The gnu file utility can read the first few bytes of a file as a magic number to determine what kind of file it is.

There is a hacker magazine called POC or GTFO, meaning proof of concept.

The PDFs of that magazine can also be interpreted in various other ways. Files that you can do this with are called polyglots.

pseudopad t1_je248it wrote on March 28, 2023 at 9:18 PM

This is probably the best explanation so far. There's a few posts talking about cpus and how many bits they are, but the question was about storage, and this reply describes how a computer (program) figures out what's inside a file.

Y34rZer0 t1_je2zatz wrote on March 29, 2023 at 1:00 AM

The difference between data and information

ColdDesert77 t1_je3tg6b wrote on March 29, 2023 at 5:22 AM

> the specification

What's that?

aiusepsi t1_je4oway wrote on March 29, 2023 at 12:09 PM

A document written by a human being which describes the format of the file.

It's basically an agreement between person writing software which writes that kind of file, and the person writing software which reads that kind of file.

psycotica0 t1_je4ovsd wrote on March 29, 2023 at 12:09 PM

Did you click on it? It's the document that describes what makes a wav file a wav file so that programs that can read wav files can read it. It's essentially a description and some instructions for the programmers making the reading program and the writing program so they know they're making the same file that contains the same information.

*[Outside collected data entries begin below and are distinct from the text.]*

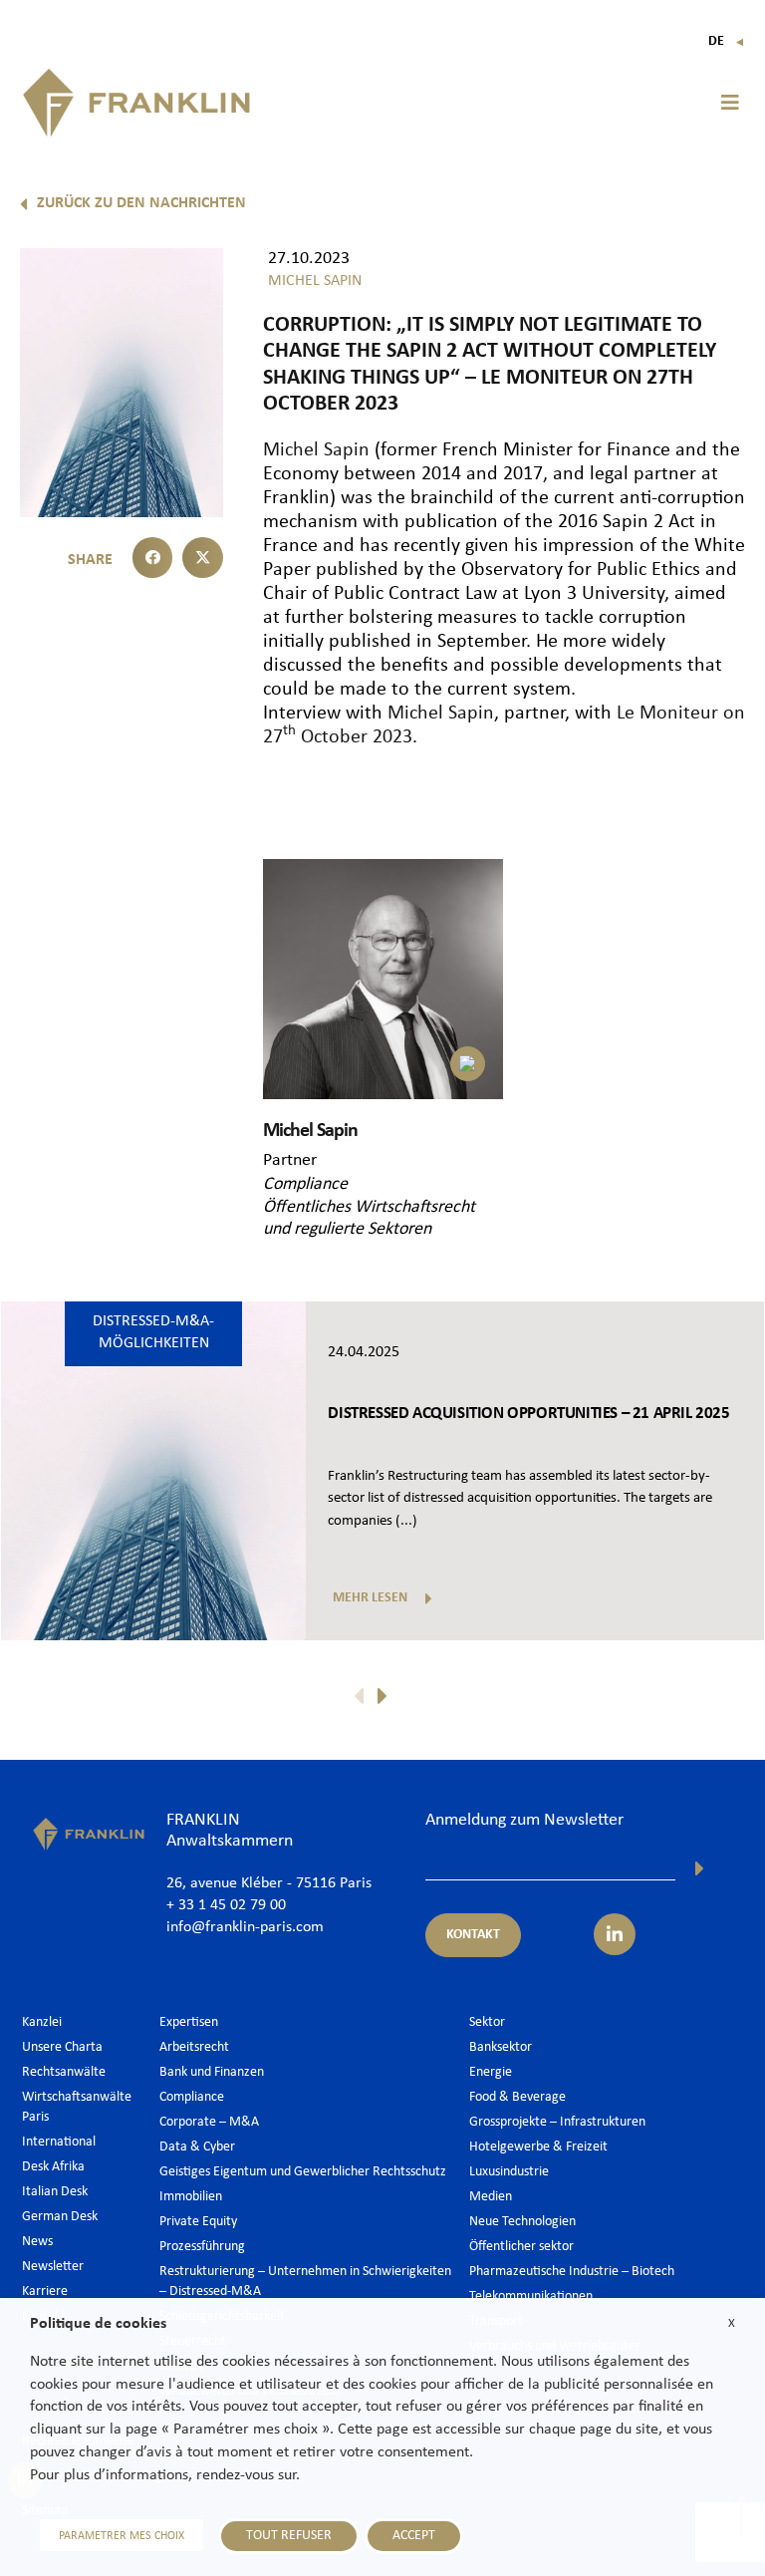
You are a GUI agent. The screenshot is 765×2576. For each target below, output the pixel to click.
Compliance (305, 1184)
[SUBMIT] (699, 1868)
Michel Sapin (316, 450)
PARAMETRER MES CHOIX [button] (121, 2536)
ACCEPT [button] (413, 2535)
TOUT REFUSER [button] (289, 2535)
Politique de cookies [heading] (98, 2324)
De (726, 41)
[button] (730, 103)
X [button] (731, 2323)
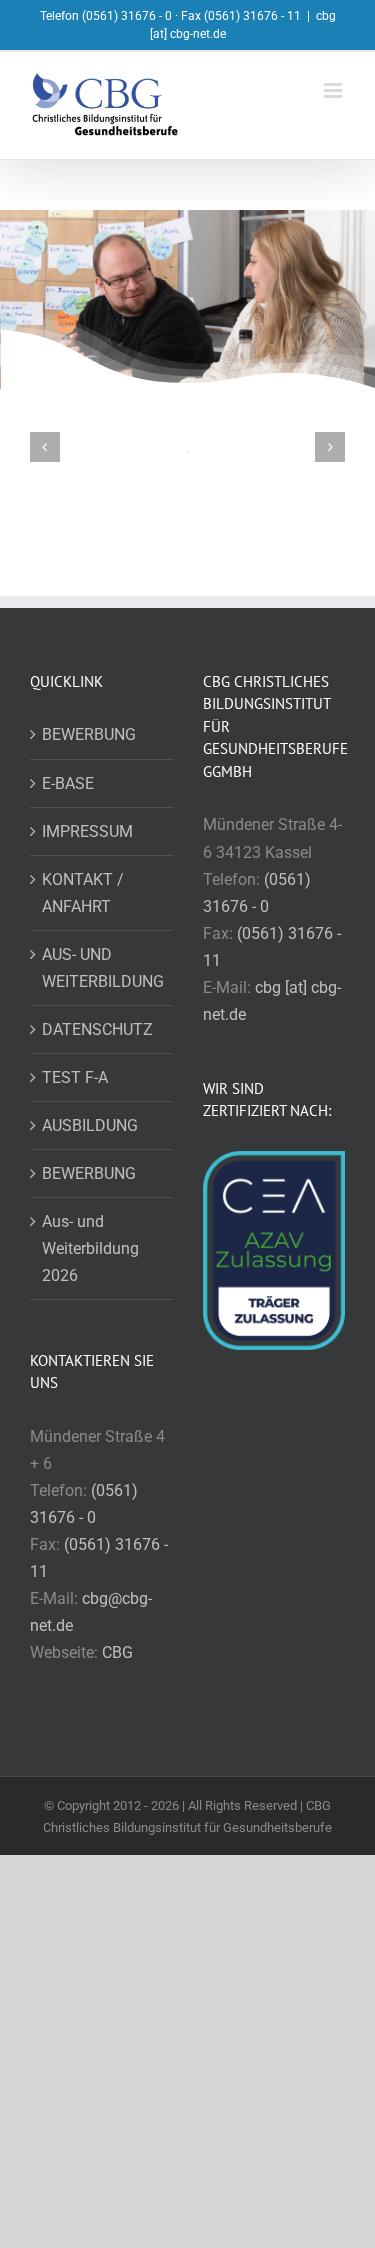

[deleted] t1_je3ps40 wrote on March 29, 2023 at 4:42 AM

[removed]

[deleted] t1_je4j75h wrote on March 29, 2023 at 11:11 AM

[deleted]

theBarneyBus t1_je1unvu wrote on March 28, 2023 at 8:17 PM

You’re completely correct that it could either be 9 or a 2 then a 1. The issue is that you’re assuming that the is no context.

In storage, there are conventions (e.g. ASCII) that say that basic text is 8 bits per letter. Similarly, other data is stored in fixed-length intervals.
In RAM, whoever is writing to it determines how it is used. It could be any length. The program (and programmer) using it needs to make sure they’re using it correctly.

There are also ways to compress things like text, where bit length is dynamic. But that’s a bit complex, so let me know if you want that explanation as well.

aiusepsi t1_je4ogqj wrote on March 29, 2023 at 12:05 PM

ASCII actually only uses 7 bits per letter, but because the smallest block of bits that a typical computer can individually access is 8 bits, the 8th bit goes unused and is always 0.

Which turned out to be very useful; the extra bit can be used for backwards-compatible extensions to ASCII, like UTF-8, which can represent characters not available in ASCII.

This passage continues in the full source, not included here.